A question about non-archimedean binomial expansion Suppose we work in the number field $\mathbb Q(\omega_{pq})$ with $\omega_{pq}$ a $p q$th root of unity, where $p$, $q$ are distinct primes. Similarly $\omega_{p}$ and $\omega_{q}$ are $p$th and $q$th roots of unit respectively.
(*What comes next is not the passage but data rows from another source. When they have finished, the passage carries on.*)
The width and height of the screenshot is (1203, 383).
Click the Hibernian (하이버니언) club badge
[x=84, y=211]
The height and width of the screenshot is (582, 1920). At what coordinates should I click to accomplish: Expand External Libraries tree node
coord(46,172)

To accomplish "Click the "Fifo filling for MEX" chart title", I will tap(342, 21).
Now we note the binomial expansion
$$
(1-(1-\omega_{p}))^{\frac{p}{q}}=1-\frac{p}{q}(1-\omega_{p})+ \binom{p/q}2(1-\omega_{p})^{2} + \dotsb.
$$
By simple analysis, we know it should converge in the non-archimedean topology to one of the $q$th roots of unity $\omega_{q}^{k}$ at a certain place $\beta$ over $1-\omega_{p}$, or equivalently over $p$. Denote the limit by $s$. Again by simple analysis of the expansion of $s-1$, we know $s\neq1$.
So we know $1, s, s^{2}, \dotsc, s^{q-1}$ will go once through all the $q$th roots of unity while all of them belong to $1+\pi\mathbb Z_{\beta}$ where $\pi$ is a primal element of place $\beta$. So $1+s+s^{2}+\dotsb+s^{q-1}\in q+\pi\mathbb Z_{\beta}$, so $\neq0$, which is a contradiction of the property of a $q$th root of unity.
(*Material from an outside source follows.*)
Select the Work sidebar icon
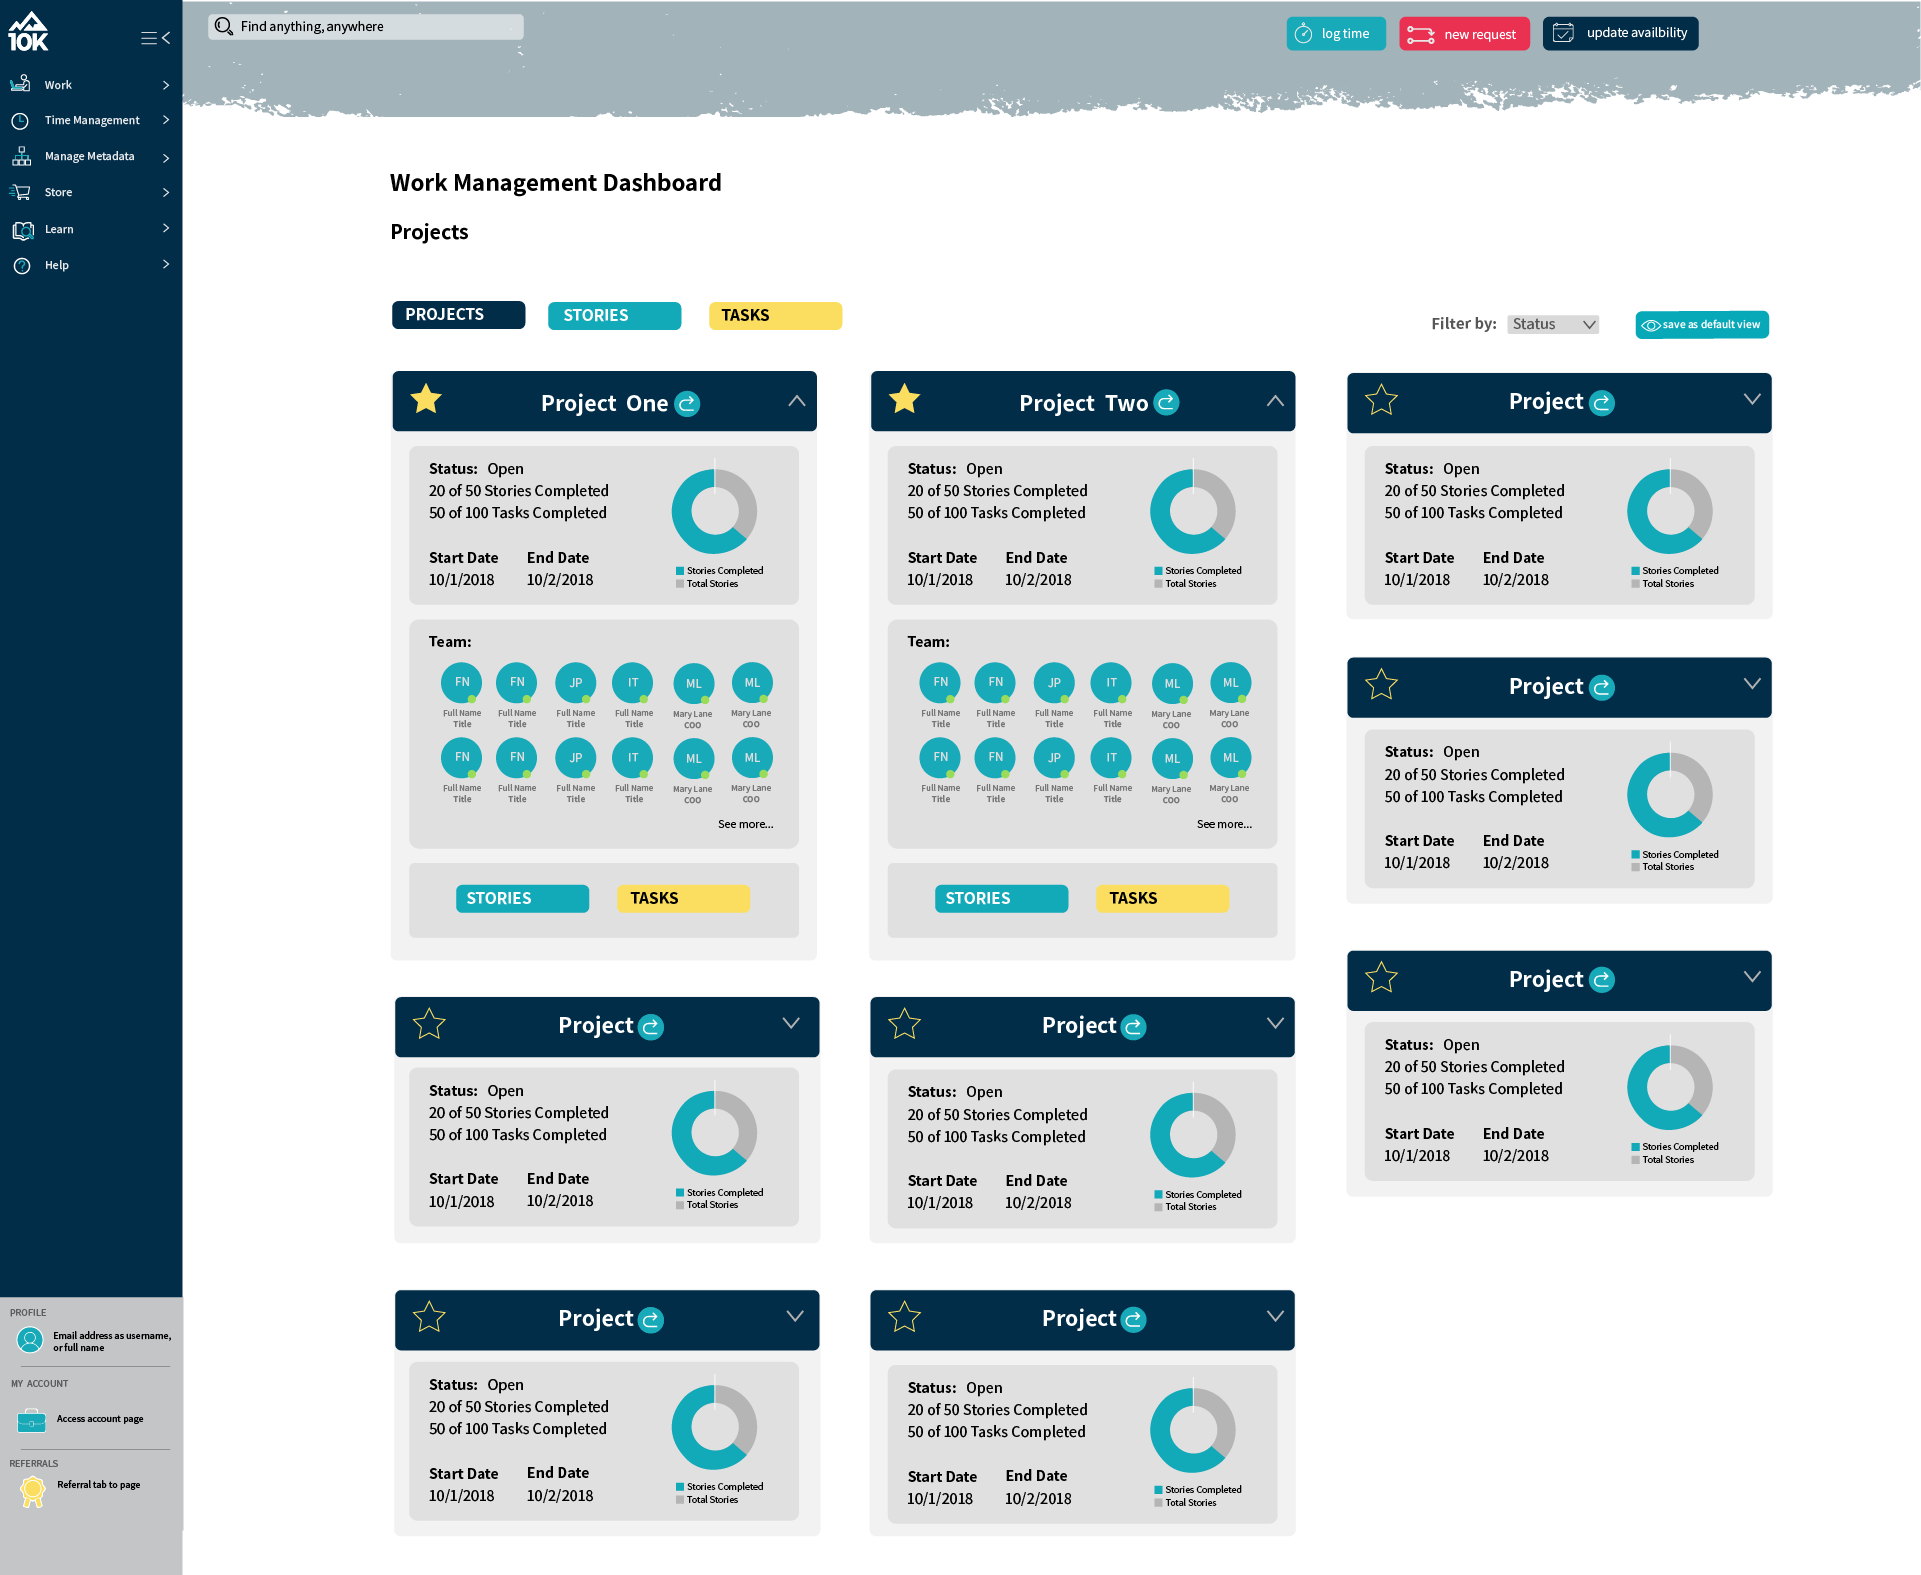1921x1575 pixels. tap(22, 84)
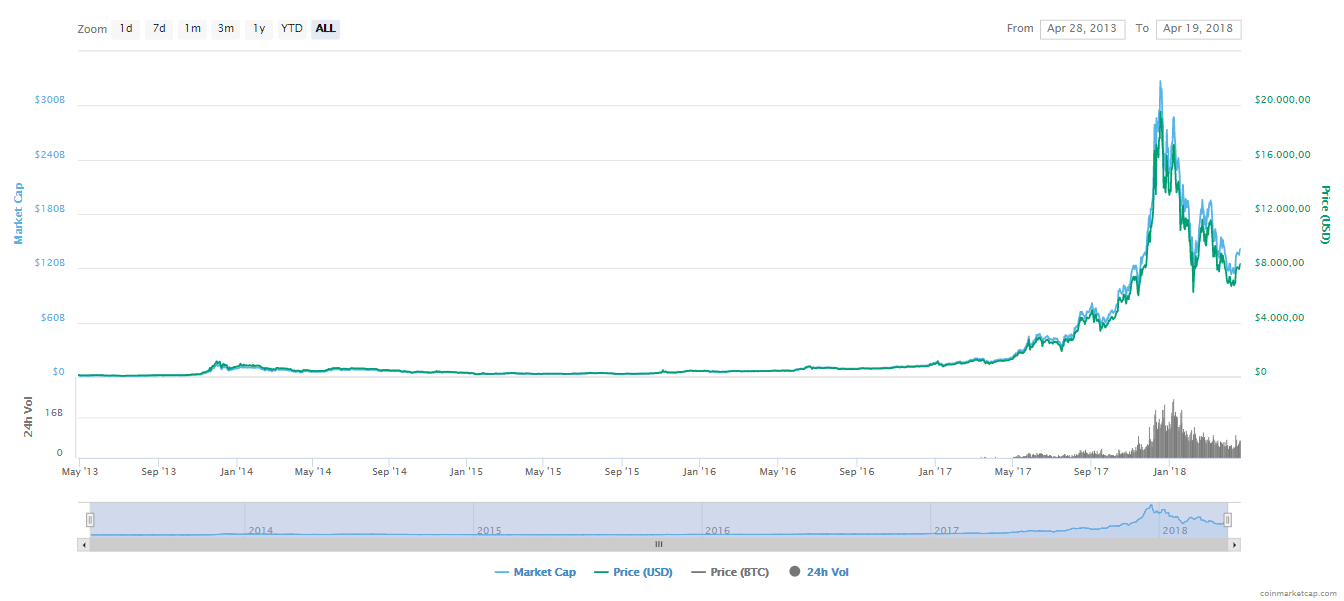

What is wrong in the above argument?
 A: What do you mean in the comment to your post that you “get confirmation of $s=1$ from other people”? In any case, it is “simple" to show $s=1$ if you are familiar enough with binomial expansions in $p$-adic fields.
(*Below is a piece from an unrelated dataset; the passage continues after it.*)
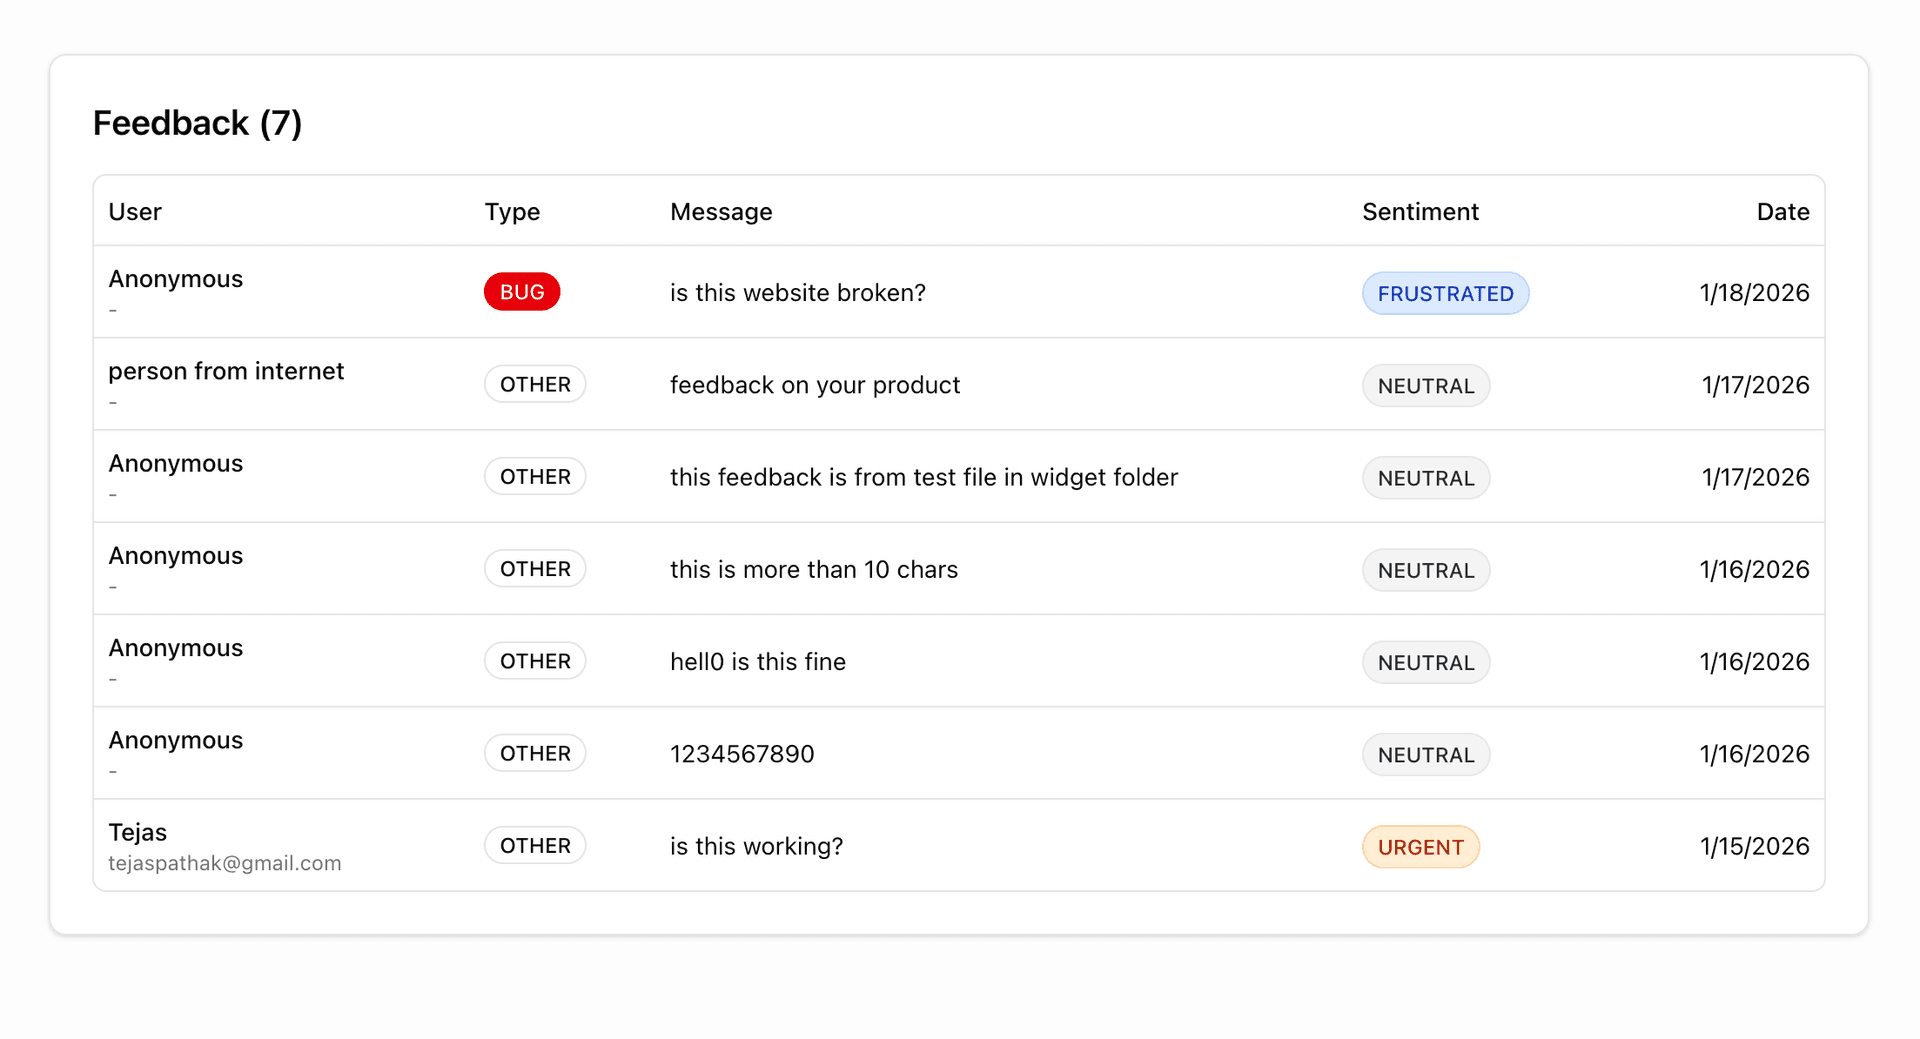Screen dimensions: 1920x1039
Task: Click the Date column header
Action: click(1782, 212)
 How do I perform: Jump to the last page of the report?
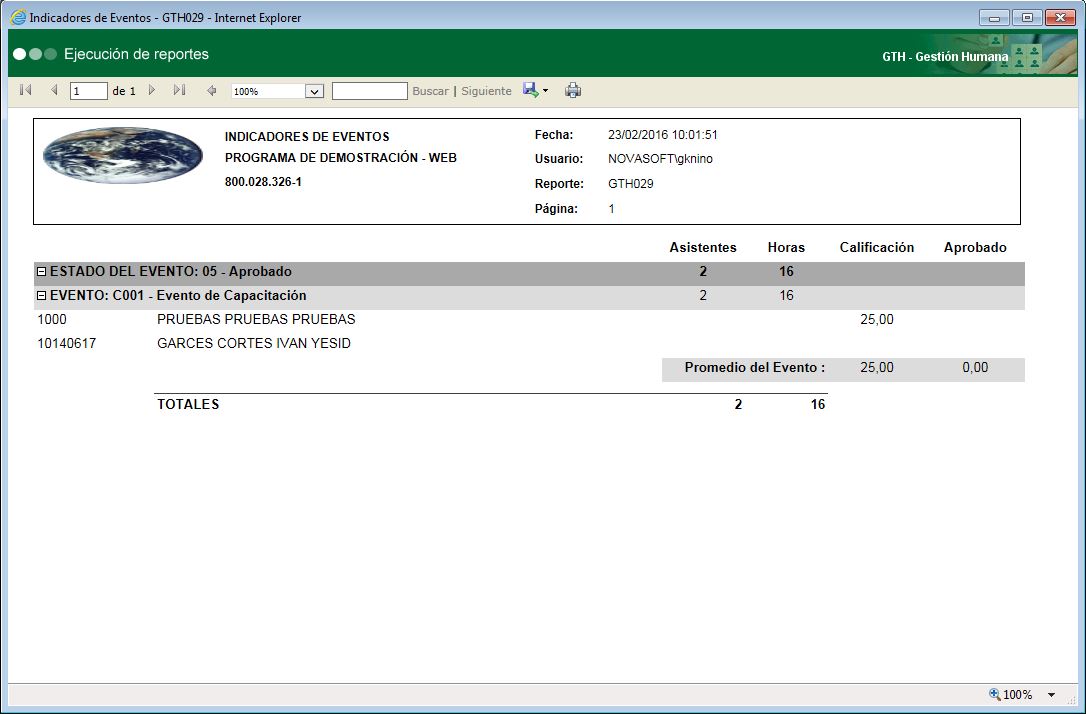[180, 90]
In a complete extension field $K$ of $\mathbf Q_p$, for each element $a$ of $K$ such that $|a-1|_p < 1$, the sequence $\{a^n\}$ for integers $n \geq 0$ is $p$-adically uniformly continuous in $n$ and extends to a $p$-adically (uniformly) continuous function $a^x$ for $x \in \mathbf Z_p$ and $|a^x - 1|_p \leq |x|_p|a-1|_p < 1$. The binomial expansion
$$
a^x = \sum_{k \geq 0} \binom{x}{k}(a-1)^k = 1 + x(a-1) + \binom{x}{2}(a-1)^2  + \cdots 
$$
in $K$ holds for all $x$ in $\mathbf Z_p$.
We have $(a^x)^y = a^{xy}$ for all $x$ and $y$ in $\mathbf Z_p$
since it's true for nonnegative integers $x$ and $y$ and both sides are $p$-adically continuous in $x$ and $y$.  (We have
$|a^x - 1|_p \leq |a-1|_p < 1$ from the binomial expansion
of $a^x$, so $(a^x)^y$ makes sense.)
We'll use this in the complete field $K = \mathbf Q_p(\omega_{pq})$, where $\omega_{pq}$ is a root of unity of order $pq$. Let $a = \omega_p$, so
$|a - 1|_p = |\omega_p - 1|_p = (1/p)^{1/(p-1)} < 1$. (All nontrivial $p$th roots of unity have the same $p$-adic distance from $1$.) For $x$ in $\mathbf Z_p$, what does $a^x = \omega_p^x$ mean? Since $\omega_p^n$ for nonnegative integers $n$ is periodic in $n$ with period $p$, $\omega_p^x$ is a locally constant function: $\omega_p^x = \omega_p^r$ where $x \equiv r \bmod p\mathbf Z_p$ and $0 \leq r \leq p-1$. The binomial expansion above takes the form
$$
\omega_p^x = \sum_{k \geq 0} \binom{x}{k}(\omega_p-1)^k = 1 + x(\omega_p-1) + \binom{x}{2}(\omega_p-1)^2  + \cdots 
$$
for all $x$ in $\mathbf Z_p$. For some reason known only to you, your binomial expansion has $\omega_p - 1$ written in the strange way $-(1-\omega_p)$.  In any case, $p/q$ is a $p$-adic integer
and $p/q \equiv 0 \bmod p\mathbf Z_p$,
so $\omega_p^{p/q} = \omega_p^0 = 1$ in $\mathbf Q_p(\omega_{pq})$ In a similar way, for every nontrivial $p$th root of unity $\omega_p^k$ we have $(\omega_p^k)^{p/q} = \omega_p^{kp/q} = \omega_p^0 = 1$ in $\mathbf Q_p(\omega_{pq})$.
Another strange notation you use is $\beta$ for a place over $p$. I suspect that might be due to thinking the fraktur letter $\mathfrak P$ for a prime ideal is a letter $B$, but it corresponds to $P$. (The fraktur $B$ is $\mathfrak B$.) If you thought $\mathfrak P$ corresponds to $B$, please take the time to rewire your brain to fix that misunderstanding.